Book Two, Chapter Twenty-Four, "The Evolution of the Spiritual Man" (Part 5 of 5)

But none of these three lines of approach can by themselves entirely fulfil the greater and ulterior intention of Nature; they cannot create in mental man the spiritual being, unless and until they open the door to spiritual experience. It is only by an inner realisation of what these approaches are seeking after, by an overwhelming experience or by many experiences building up an inner change, by a transmutation of the consciousness, by a liberation of the spirit from its present veil of mind, life and body that there can emerge the spiritual being. That is the final line of the soul's progress towards which the others are pointing and, when it is ready to disengage itself from the preliminary approaches, then the real work has begun and the turning-point of the change is no longer distant. Till then all that the human mental being has reached is a familiarity with the idea of things beyond him, with the possibility of an other-worldly movement, with the ideal of some ethical perfection; he may have made too some contact with greater Powers or Realities which help his mind or heart or life. A change there may be, but not the transmutation of the mental into the spiritual being.
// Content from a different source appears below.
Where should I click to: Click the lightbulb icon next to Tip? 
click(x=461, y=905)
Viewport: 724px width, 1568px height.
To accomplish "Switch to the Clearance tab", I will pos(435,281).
Religion and its thought and ethics and occult mysticism in ancient times produced the priest and the mage, the man of piety, the just man, the man of wisdom, many high points of mental manhood; but it is only after spiritual experience through the heart and mind began that we see arise the saint, the prophet, the Rishi, the Yogi, the seer, the spiritual sage and the mystic, and it is the religions in which these types of spiritual manhood came into being that have endured, covered the globe and given mankind all its spiritual aspiration and culture.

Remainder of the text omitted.